Page extract section start

Larry Hunter

Biographical details
- Born: August 8, 1949 Athens, Ohio, U.S.
- Died: May 4, 2018 (aged 68) Cary, North Carolina, U.S.

Playing career

Basketball
- 1970–1971: Ohio

Coaching career (HC unless noted)

Basketball
- 1971–1973: Marietta (assistant)
- 1973–1976: Wittenberg (assistant)
- 1976–1989: Wittenberg
- 1989–2001: Ohio
- 2001–2002: NC State (assistant)
- 2002–2005: NC State (associate HC)
- 2005–2018: Western Carolina

Soccer
- 1973–1975: Wittenberg

Head coaching record
- Overall: 702–453 (basketball) 11–20–1 (soccer)

Accomplishments and honors

Championships
- Basketball NCAA Division III tournament (1977) 6 OAC tournament (1979, 1981–1983, 1985, 1987) 4 OAC regular season (1980, 1981, 1985, 1989) MAC tournament (1994) MAC regular season (1994) 2 OAC Southern Division (1977, 1978) 2 SoCon North Division (2009, 2011)

Awards
- Basketball NABC Division III Coach of the Year (1977) 2× OAC Coach of the Year (1980, 1989) MAC Coach of the Year (1994)

= Larry Hunter =

American basketball player and coach

Larry Hunter (August 8, 1949 – May 4, 2018) was an American college basketball coach. He served as the head basketball coach at Wittenberg University from 1976 to 1989, Ohio University from 1989 to 2001, and Western Carolina University from 2005 to 2018, compiling a career college basketball coaching record of 702–453. As head coach of the Ohio Bobcats men's basketball team from 1989 to 2001, he had a record of 204–148. His Bobcats teams made one NCAA Division I men's basketball tournament appearance in 1994, an NIT appearance in 1995, and won the Preseason NIT in 1994. Despite his winning record and being second on Ohios' all-time wins list with only two losing seasons, he was fired in 2001. Hunter also played at Ohio University from 1970 to 1971.

Ohio hired its alumnus away from Wittenberg University in Springfield, Ohio. Hunter was the head coach at Wittenberg for 13 seasons, leading the Tigers to the program's second NCAA Division III men's basketball tournament championship, in 1977, and garnered NABC Division III National Coach of the Year the same year. He was the first coach in NCAA history to win a national championship in his first season at a school. In total, Hunter won six regular season Ohio Athletic Conference championships and six Ohio Athletic Conference tournament championships during his tenure at Wittenberg. Before moving to Western Carolina University, he was an assistant coach and an associate head coach under Herb Sendek at North Carolina State University. On March 4, 2018, Hunter announced that he was stepping down as coach of Western Carolina.

Page extract section end
Data extract section start

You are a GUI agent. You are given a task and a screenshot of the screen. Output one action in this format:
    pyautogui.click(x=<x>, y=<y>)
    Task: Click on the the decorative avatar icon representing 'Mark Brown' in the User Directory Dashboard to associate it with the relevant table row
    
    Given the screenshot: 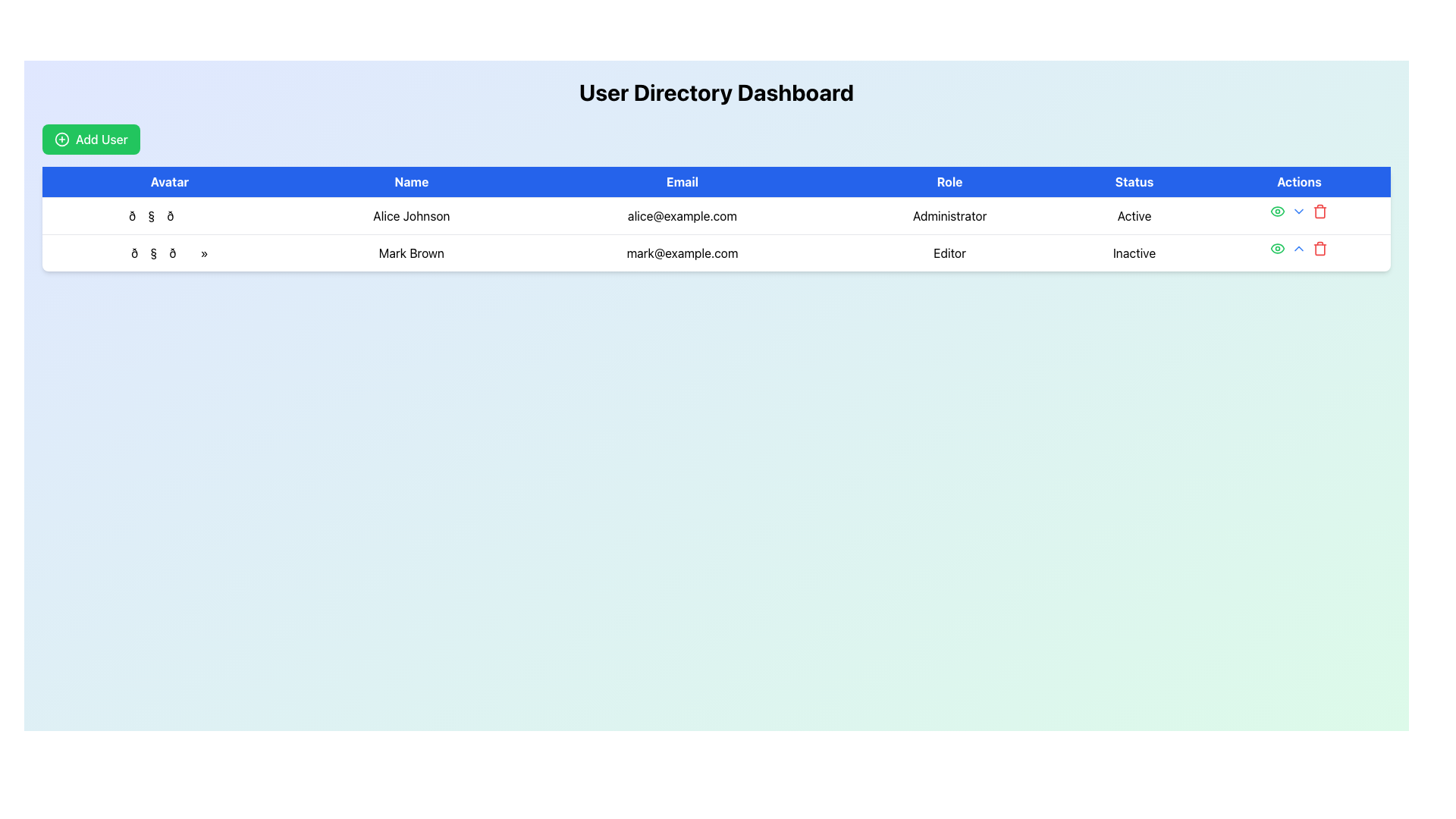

Data extract section end
Data extract section start

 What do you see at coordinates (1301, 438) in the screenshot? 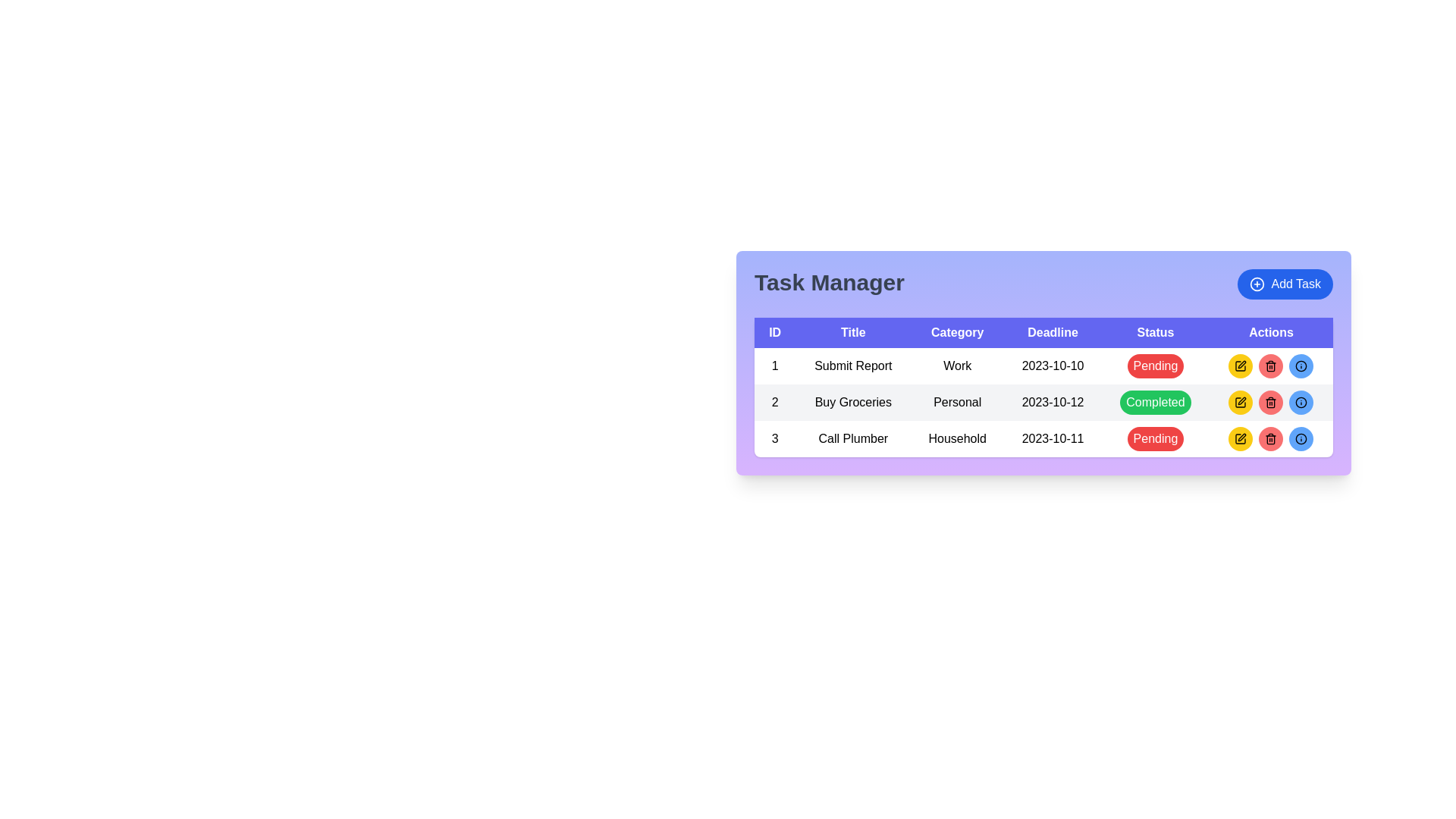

Data extract section end

Apply what you read:
• 1. What was Hunter the first coach in NCAA history to do, according to the Larry Hunter page?
• 2. Summarize the Larry Hunter page in two sentences.

Answers to the exercise:
• 1. He was the first to win a national championship in his first season at a school.

• 2. Larry Hunter (1949–2018) was an American college basketball coach who served as head coach at Wittenberg University from 1976 to 1989, Ohio University from 1989 to 2001, and Western Carolina University from 2005 to 2018, compiling a 702–453 career record. He led Wittenberg to the 1977 NCAA Division III championship and took Ohio to the 1994 NCAA tournament before being fired in 2001, and in 2018 he announced he was stepping down at Western Carolina.